You wouldn’t even need to worry who hosted the service. If this technology worked as it should, you would learn nothing you weren’t supposed to even if you controlled the physical computer performing the calculations. You could call it “collective intelligence from concealed data”.
In effect, imagine a world where the “green padlock” didn’t tell you who was processing your data, but where it told you what they were doing with it.
It turns out that this technology actually exists!
There are various forms: “homomorphic encryption” is one approach and “trusted execution environments” are another. In this article, I’m focused on the latter.
Indeed, if you’re reading this on a PC, your computer probably has this capability hidden inside it without you even knowing. But you’re probably not using it: the technology has been just too difficult for regular developers to exploit.
Well, that’s about to change.
It will soon be possible for regular software developers to build systems that can, in effect, be remotely audited. Systems where owners of extremely valuable data can independently verify what will happen with their data before they submit it. Many firms are working on variants of this vision and it will be game-changing.

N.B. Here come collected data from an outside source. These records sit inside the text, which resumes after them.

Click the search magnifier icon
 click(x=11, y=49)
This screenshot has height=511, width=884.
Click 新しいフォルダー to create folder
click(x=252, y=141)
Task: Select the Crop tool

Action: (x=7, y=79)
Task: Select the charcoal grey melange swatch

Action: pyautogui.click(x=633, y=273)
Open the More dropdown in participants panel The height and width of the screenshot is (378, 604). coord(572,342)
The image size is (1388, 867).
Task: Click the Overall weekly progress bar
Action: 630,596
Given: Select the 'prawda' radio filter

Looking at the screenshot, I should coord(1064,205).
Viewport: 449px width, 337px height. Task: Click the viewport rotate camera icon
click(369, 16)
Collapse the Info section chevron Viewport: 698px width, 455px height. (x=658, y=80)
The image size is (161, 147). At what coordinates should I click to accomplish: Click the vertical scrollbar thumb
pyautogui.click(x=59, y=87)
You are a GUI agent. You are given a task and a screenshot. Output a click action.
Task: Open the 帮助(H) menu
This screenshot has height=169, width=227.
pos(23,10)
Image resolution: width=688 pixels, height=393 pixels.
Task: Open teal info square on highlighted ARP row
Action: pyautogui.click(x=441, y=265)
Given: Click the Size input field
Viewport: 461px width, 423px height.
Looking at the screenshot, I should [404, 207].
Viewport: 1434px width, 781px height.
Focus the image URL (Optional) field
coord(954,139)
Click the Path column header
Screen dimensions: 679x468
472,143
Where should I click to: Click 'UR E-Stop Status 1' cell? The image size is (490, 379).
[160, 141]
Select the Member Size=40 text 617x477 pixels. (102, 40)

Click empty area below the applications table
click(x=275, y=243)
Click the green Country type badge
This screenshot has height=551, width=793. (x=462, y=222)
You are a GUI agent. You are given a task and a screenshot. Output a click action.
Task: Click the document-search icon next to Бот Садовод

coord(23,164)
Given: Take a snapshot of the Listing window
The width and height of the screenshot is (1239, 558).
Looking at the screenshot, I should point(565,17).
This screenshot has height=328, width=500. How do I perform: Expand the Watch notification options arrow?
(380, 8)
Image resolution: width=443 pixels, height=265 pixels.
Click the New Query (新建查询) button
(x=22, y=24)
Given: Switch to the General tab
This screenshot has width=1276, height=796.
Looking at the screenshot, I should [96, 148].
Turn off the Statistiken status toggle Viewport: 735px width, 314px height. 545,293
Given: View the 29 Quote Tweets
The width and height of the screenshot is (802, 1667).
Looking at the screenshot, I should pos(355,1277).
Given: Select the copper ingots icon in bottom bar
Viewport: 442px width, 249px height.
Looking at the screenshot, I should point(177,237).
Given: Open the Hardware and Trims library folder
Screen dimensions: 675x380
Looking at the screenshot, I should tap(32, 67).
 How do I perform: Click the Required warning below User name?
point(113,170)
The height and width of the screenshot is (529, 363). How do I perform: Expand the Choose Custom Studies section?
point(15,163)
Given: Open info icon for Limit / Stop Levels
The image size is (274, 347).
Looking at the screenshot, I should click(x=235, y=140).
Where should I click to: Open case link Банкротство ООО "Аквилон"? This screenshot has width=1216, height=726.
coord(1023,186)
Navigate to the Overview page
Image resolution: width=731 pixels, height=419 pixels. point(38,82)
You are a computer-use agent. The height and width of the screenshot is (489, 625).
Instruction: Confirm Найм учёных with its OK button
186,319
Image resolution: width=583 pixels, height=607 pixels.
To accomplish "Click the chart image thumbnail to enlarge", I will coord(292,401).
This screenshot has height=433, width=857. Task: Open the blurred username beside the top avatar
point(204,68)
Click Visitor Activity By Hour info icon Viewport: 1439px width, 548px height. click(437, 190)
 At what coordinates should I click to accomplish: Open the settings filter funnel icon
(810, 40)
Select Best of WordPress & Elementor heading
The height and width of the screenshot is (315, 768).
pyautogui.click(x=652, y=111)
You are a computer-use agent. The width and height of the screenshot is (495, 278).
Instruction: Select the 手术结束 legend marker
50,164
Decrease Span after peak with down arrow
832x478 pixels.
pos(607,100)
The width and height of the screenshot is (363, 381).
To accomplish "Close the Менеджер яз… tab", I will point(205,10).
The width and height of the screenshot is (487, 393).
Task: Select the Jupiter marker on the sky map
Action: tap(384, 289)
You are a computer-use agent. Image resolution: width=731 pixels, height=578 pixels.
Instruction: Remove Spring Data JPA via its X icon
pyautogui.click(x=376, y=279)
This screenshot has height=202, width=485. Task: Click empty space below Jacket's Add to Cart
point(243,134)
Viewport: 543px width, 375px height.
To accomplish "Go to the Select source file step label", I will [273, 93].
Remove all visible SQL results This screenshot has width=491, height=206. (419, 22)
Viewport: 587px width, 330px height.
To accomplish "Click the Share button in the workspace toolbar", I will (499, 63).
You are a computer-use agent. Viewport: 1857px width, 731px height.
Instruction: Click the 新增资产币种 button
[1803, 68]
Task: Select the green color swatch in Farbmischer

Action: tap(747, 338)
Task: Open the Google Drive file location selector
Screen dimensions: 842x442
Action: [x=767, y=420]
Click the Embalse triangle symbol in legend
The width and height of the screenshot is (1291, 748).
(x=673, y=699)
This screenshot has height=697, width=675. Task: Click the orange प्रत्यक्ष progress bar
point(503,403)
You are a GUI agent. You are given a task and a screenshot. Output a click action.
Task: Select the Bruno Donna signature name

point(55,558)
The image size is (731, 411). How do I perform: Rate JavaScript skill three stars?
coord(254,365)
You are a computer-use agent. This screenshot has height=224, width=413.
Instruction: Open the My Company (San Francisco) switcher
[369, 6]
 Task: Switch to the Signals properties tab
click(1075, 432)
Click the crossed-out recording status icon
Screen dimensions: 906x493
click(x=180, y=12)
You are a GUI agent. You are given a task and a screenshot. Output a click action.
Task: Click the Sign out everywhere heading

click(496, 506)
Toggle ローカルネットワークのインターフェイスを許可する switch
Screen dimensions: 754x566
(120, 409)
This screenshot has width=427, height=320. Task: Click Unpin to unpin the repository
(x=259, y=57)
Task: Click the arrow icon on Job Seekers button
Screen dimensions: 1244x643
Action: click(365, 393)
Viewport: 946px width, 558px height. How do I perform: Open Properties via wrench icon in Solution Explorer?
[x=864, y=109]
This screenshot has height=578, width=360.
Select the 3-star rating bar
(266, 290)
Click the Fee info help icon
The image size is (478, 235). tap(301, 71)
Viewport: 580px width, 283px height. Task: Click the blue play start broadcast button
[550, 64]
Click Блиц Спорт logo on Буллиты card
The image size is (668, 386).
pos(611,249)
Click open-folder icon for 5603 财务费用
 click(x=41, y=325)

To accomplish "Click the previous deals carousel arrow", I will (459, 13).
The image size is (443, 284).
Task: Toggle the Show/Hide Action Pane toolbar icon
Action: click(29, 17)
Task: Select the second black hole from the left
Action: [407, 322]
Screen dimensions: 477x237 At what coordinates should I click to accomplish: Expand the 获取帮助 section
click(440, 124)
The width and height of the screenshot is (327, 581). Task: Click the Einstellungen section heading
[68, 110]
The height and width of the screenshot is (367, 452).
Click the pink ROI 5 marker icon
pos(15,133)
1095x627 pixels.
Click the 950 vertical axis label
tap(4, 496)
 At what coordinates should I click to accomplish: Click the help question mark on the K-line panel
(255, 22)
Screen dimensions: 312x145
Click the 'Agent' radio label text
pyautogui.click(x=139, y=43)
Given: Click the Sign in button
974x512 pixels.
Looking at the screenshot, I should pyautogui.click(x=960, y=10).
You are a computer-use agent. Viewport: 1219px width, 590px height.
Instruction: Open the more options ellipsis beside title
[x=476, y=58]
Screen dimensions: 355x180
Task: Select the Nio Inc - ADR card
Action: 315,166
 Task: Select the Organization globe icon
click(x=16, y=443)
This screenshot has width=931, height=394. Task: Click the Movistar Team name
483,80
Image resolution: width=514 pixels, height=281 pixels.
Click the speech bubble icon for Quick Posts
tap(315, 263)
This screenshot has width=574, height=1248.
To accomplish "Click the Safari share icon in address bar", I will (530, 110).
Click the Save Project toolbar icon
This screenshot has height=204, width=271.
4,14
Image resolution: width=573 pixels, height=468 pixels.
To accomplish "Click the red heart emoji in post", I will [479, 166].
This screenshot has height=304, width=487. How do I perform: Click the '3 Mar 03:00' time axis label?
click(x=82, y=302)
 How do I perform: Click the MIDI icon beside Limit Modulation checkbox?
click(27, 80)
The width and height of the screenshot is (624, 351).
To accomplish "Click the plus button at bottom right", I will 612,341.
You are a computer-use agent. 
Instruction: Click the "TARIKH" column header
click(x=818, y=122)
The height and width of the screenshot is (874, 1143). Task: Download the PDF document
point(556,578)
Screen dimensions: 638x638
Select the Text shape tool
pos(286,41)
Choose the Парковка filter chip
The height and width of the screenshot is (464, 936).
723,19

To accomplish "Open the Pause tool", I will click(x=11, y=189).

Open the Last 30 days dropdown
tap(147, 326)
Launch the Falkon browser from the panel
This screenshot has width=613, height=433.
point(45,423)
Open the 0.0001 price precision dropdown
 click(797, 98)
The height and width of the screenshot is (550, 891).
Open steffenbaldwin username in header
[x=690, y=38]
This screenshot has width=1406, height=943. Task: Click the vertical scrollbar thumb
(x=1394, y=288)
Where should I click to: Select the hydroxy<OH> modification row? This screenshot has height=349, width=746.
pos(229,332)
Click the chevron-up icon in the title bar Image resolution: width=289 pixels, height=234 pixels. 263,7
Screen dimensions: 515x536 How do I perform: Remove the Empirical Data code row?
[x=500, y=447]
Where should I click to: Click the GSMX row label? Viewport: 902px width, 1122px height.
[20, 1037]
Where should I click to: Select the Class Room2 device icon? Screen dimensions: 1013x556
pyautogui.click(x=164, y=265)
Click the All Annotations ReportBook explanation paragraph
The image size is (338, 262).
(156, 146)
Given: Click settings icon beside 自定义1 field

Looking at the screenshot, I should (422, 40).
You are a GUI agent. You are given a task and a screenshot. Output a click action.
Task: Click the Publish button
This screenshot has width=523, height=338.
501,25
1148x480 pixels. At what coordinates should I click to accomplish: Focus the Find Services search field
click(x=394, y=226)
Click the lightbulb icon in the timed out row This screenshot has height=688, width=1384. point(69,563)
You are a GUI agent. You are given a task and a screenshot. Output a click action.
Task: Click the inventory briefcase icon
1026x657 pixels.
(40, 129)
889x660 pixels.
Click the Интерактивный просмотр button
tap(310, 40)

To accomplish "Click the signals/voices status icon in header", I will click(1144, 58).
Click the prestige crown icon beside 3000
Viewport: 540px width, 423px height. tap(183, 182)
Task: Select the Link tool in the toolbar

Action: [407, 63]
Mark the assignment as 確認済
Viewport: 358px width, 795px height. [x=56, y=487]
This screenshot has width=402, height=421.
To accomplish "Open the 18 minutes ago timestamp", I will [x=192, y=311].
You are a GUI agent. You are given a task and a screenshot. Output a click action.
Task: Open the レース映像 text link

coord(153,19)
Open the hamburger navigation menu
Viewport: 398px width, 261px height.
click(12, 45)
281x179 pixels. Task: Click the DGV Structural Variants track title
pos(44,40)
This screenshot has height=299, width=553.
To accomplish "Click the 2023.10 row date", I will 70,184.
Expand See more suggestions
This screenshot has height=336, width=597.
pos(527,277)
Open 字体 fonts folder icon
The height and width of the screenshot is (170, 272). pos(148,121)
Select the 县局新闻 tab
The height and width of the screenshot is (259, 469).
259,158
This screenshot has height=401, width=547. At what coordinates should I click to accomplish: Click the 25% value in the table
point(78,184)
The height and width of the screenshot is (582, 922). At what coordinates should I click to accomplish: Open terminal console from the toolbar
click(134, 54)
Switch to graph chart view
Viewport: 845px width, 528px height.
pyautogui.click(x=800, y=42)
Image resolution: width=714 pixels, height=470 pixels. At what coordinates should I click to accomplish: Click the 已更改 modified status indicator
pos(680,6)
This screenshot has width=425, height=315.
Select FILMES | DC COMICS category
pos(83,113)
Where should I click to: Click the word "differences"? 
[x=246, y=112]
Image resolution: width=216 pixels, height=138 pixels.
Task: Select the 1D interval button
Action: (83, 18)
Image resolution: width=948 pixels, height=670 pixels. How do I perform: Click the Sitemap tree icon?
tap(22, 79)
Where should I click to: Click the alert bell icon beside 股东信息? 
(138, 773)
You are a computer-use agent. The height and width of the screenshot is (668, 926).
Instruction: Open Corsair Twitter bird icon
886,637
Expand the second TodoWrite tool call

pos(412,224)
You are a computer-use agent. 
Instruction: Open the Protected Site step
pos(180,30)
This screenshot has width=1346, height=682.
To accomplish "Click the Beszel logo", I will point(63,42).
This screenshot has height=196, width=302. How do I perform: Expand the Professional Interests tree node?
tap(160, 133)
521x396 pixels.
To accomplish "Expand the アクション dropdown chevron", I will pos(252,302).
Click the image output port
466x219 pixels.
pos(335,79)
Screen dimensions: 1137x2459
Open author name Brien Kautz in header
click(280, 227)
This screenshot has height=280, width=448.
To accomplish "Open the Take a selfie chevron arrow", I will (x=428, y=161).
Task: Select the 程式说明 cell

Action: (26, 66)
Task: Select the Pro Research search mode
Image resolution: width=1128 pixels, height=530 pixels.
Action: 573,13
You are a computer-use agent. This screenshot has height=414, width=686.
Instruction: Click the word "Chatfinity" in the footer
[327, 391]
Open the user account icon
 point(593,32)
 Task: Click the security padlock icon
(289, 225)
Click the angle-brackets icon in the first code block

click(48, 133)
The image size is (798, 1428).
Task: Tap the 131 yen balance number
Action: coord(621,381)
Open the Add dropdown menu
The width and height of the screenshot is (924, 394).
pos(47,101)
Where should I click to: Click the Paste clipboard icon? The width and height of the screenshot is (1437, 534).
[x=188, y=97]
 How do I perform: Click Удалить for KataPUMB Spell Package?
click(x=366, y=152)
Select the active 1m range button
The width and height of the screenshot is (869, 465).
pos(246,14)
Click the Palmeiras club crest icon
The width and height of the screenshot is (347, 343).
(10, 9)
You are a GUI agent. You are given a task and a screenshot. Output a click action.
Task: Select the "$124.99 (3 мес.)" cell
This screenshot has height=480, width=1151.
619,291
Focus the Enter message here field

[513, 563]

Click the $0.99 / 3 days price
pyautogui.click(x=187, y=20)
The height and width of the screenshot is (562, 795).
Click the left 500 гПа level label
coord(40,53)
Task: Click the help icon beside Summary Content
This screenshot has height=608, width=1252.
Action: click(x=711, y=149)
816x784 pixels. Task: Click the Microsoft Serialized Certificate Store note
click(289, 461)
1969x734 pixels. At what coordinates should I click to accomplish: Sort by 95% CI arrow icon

This interests me because I’m CTO of the firm behind one of the most successful blockchain platforms used by businesses today. And “taming” this capability will provide a critical building block for our aspiration to transform entire industries.
To see why, we need to look back to work my team and I kicked off almost five years ago. Our work to bring the power of blockchain architectures to business led to a fundamental insight: the world now possesses the tools, technology, insight and motivation to solve problems that afflict whole markets, not just individual firms. It is now possible to build systems that enable all the firms in an industry to collaborate digitally to an extent previously unimaginable outside some special cases.
The cryptographic, consensus and distributed systems techniques embedded inside the original blockchain platforms pointed the way. And firms, such as R3 and IBM IBM 0.0%, picked up the baton and built systems like Corda, Hyperledger Fabric and others to bring these concepts into the mainstream. We made it possible to build applications that automated the processes of whole markets. We applied the “What You See Is What I See” property of blockchains to eliminate swathes of complexity and inconsistency between firms.
Bringing firms into sync about data they share in common is only one part of the puzzle, however. As we discussed above, sometimes firms in a market need to collaborate but absolutely must not share their data with each other. They need to be sure that “What You See Is Absolutely NOT What I See”!
This is why the industry has been working, for years now, to master and tame the “trusted execution” – some call it “confidential computing” - technology necessary to make the “collective intelligence from concealed data” vision a reality. You need both approaches, transparency and privacy, in your platform to cover all scenarios.
In my firm’s case, the capability we’re working on to do this is called Conclave. We feel privileged to sit alongside our peers and competitors working in the same field as members of the Confidential Computing Consortium, which is helping drive collaboration between all the firms in this field.
It’s immensely exciting to see the pieces fall into place for what could become a wholesale reimagining of how firms do business with each other.